Desde lejos apreció que los bloques están en una situación general bastante buena, porque «si no miras de cerca no ves problemas graves que te digan que hay que intervenir mañana». En esta primera impresión, añadió, la conclusión es que debemos cuidar el Acueducto, «pero no presionados por una urgencia que podría motivar errores graves», pues «hay tiempo para actuar».

Pero hay problemas, y el principal es la degradación del granito. Muchos bloques están redondeados, han perdido las aristas y, en algunos sillares, los puntos de contacto no son suficientes para repartir de forma adecuada la presión, lo que puede derivar en futuros problemas estructurales del monumento.

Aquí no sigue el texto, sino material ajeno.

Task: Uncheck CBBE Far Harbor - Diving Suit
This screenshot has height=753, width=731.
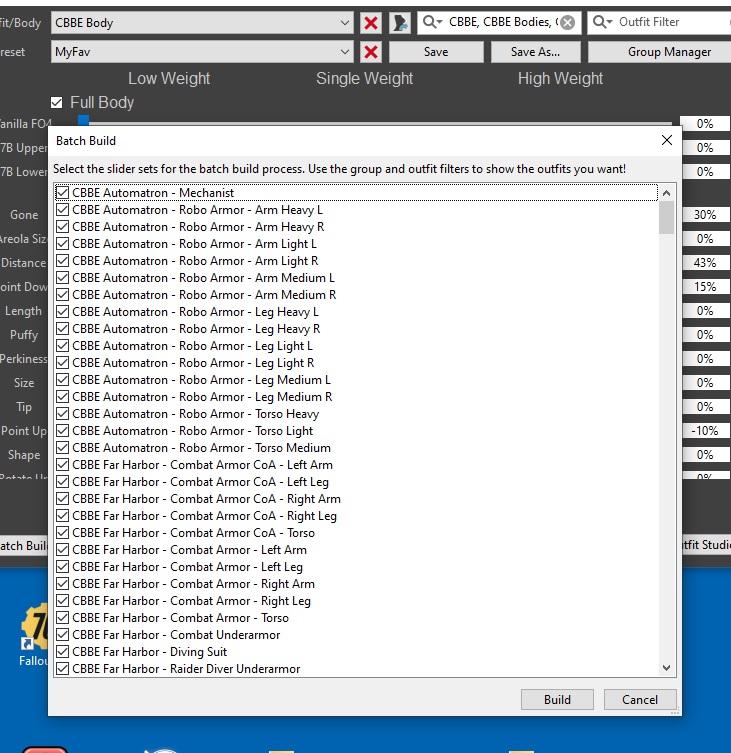Action: pos(63,652)
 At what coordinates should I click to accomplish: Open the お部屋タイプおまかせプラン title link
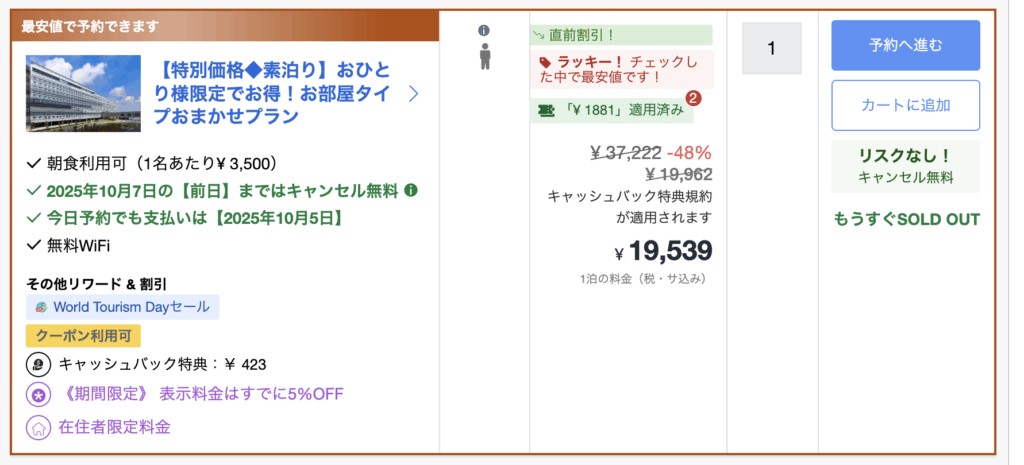[277, 93]

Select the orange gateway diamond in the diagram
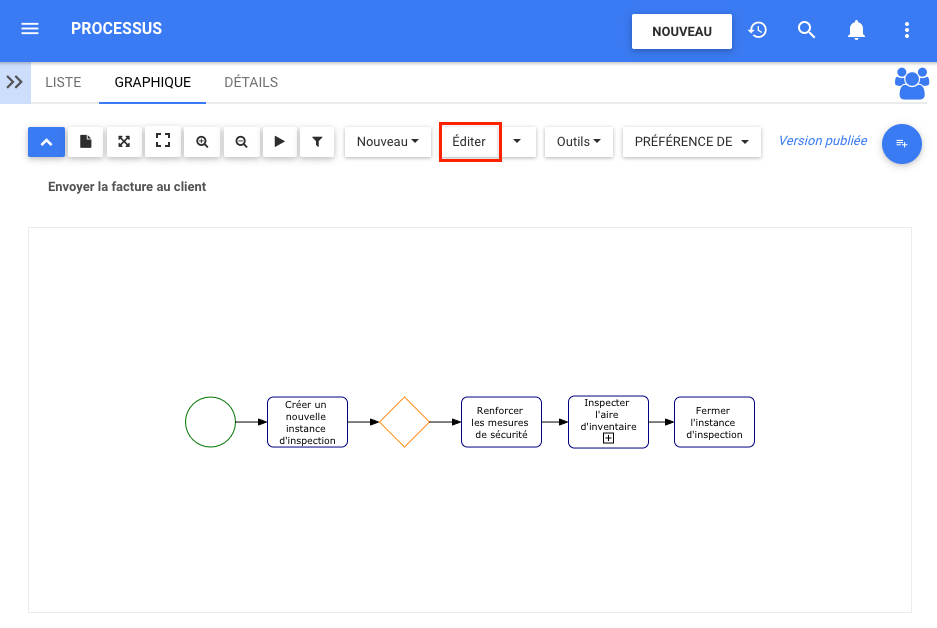[x=404, y=422]
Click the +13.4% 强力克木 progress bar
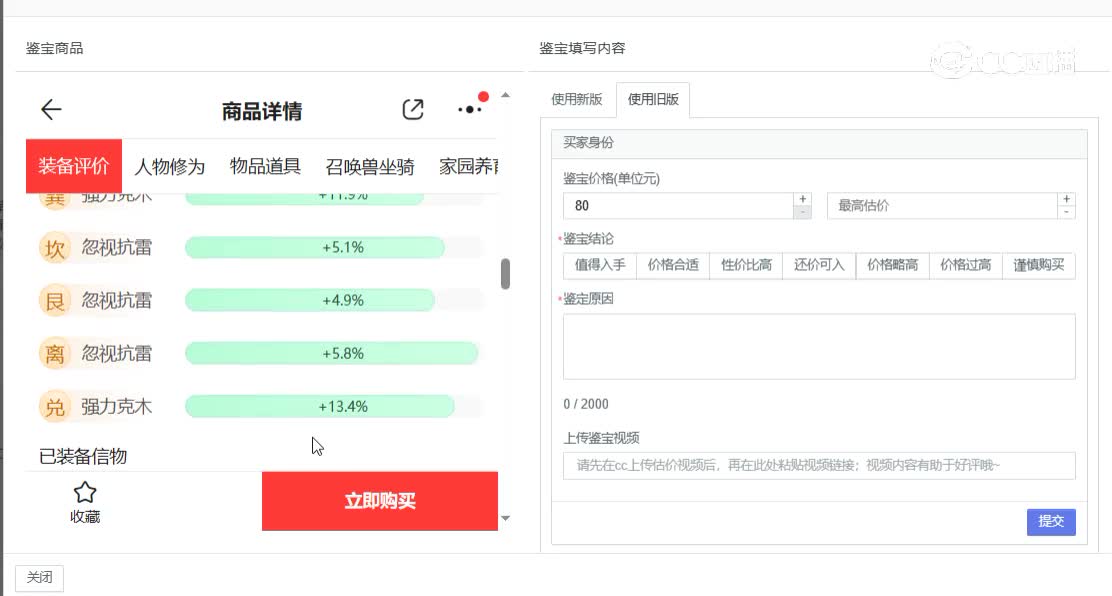 320,406
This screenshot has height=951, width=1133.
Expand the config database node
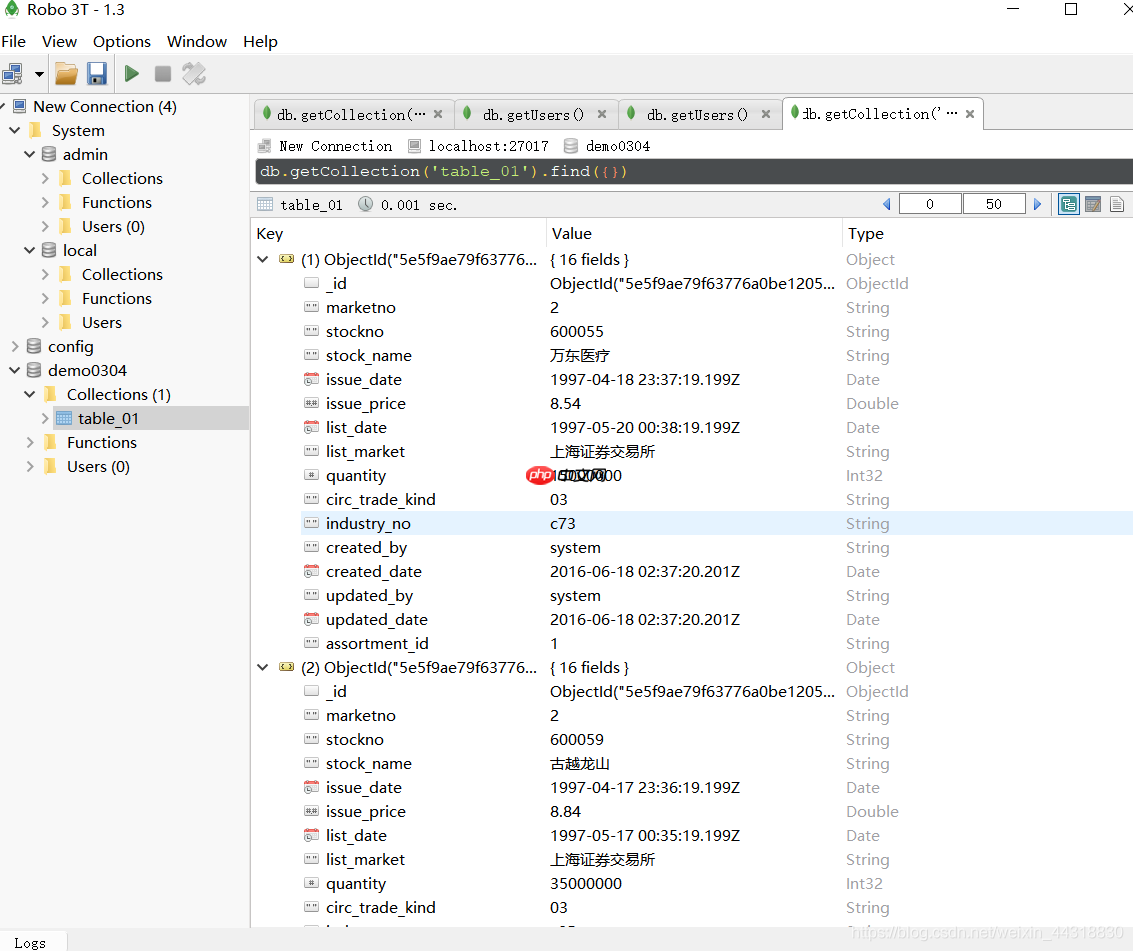[x=14, y=346]
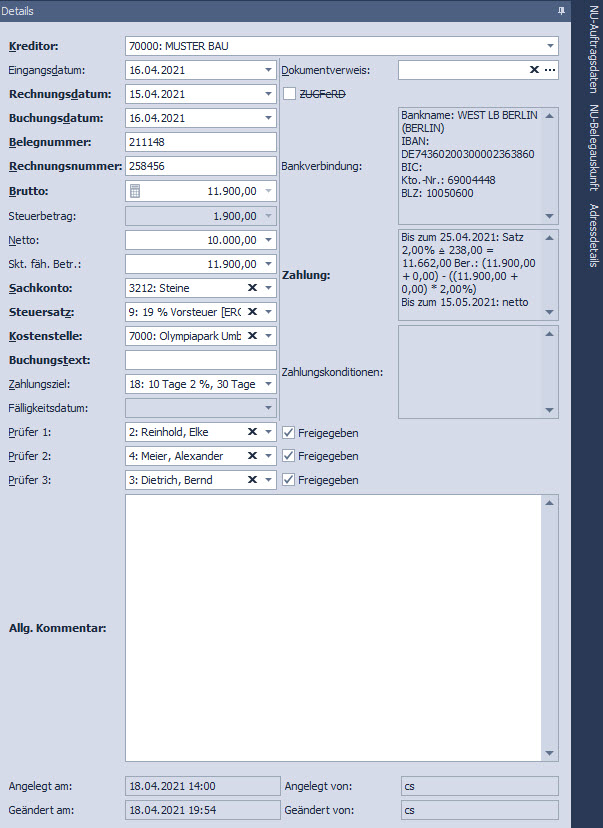
Task: Click calculator icon in Brutto field
Action: tap(136, 191)
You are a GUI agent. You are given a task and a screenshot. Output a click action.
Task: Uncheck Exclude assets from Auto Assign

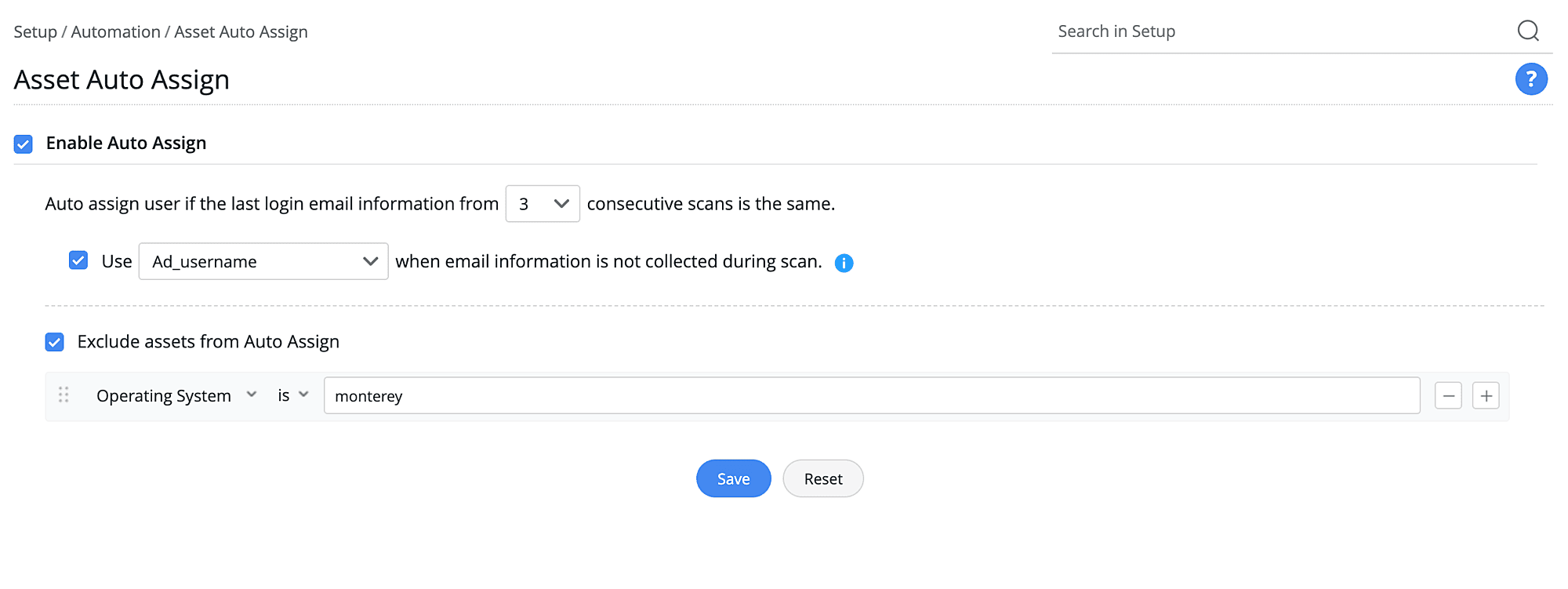tap(55, 342)
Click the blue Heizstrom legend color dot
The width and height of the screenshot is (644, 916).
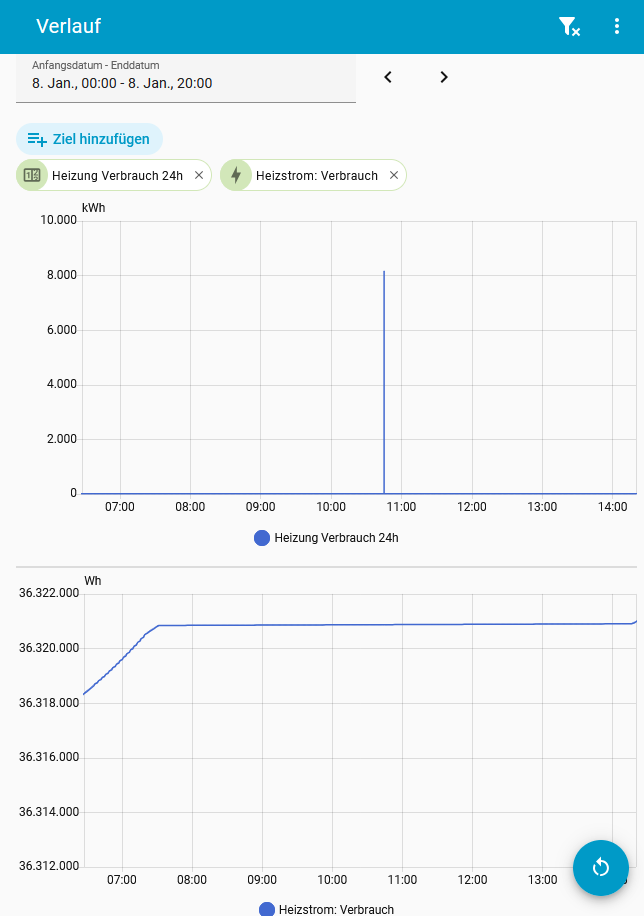click(267, 909)
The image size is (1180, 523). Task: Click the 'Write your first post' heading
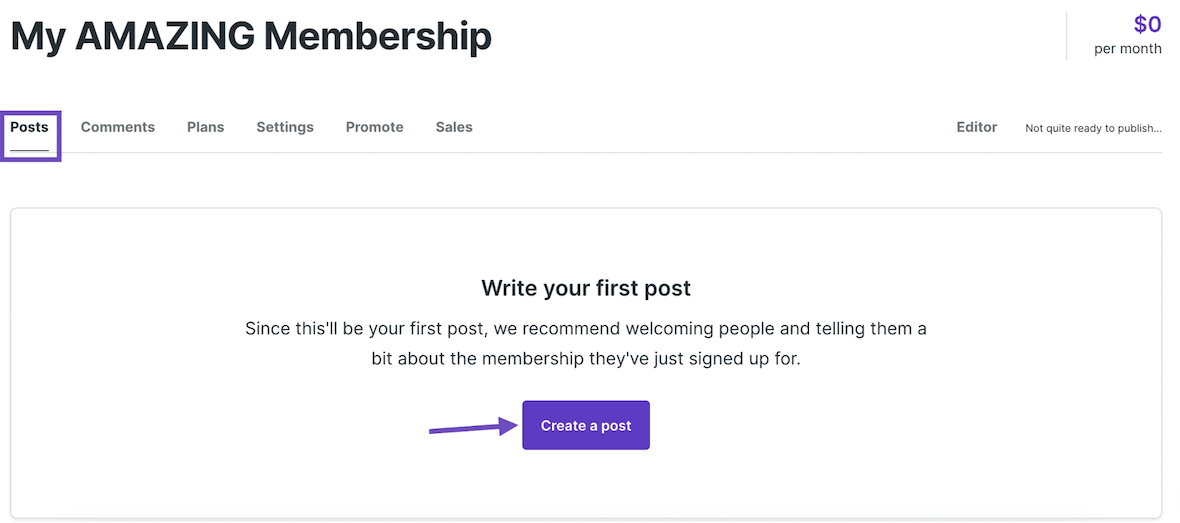point(586,289)
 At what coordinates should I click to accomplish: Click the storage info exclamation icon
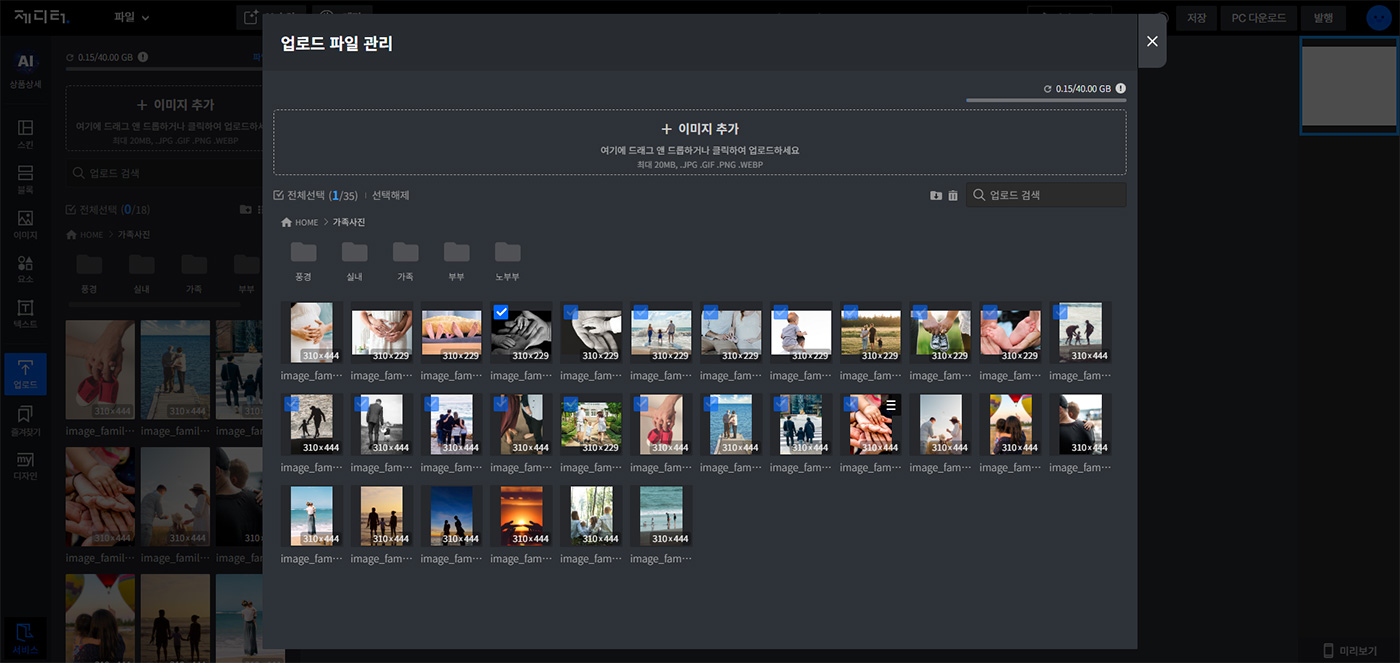1120,88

Delgado Rodrigues, que habló desde su independencia y con su punto de vista de geólogo, comentó que al ver los estudios realizados se comprueba que la mayor parte de los problemas del Acueducto han sido identificados por los técnicos y que para resolverlos han sido implementadas diversas soluciones, lo que a su vez ha reportado mucha información que todavía hay que valorar.

Aprender de los errores

Y es importante analizar las intervenciones que no han sido buenas, porque con ellas se aprende más. Así, repasó las restauraciones de los años 1970 a 1973 y de 1992 a 1994 y, más que conclusiones definitivas, planteó muchas preguntas sobre los tratamientos utilizados (inyecciones de resina epoxy, sellado de juntas con diversos morteros, consolidaciones de varios tipos...), para cuestionar algunos: el relleno de espacios entre sillares con morteros de cemento en el 73 no es la técnica más apropiada y fue «una mala solución»; otra acción, como la limpieza «agresiva» con chorro de arena de los años 90, produjo mayor arenización y no estaba justificada por estudios técnicos, ya que «los riesgos potenciales de estas acciones no fueron establecidos».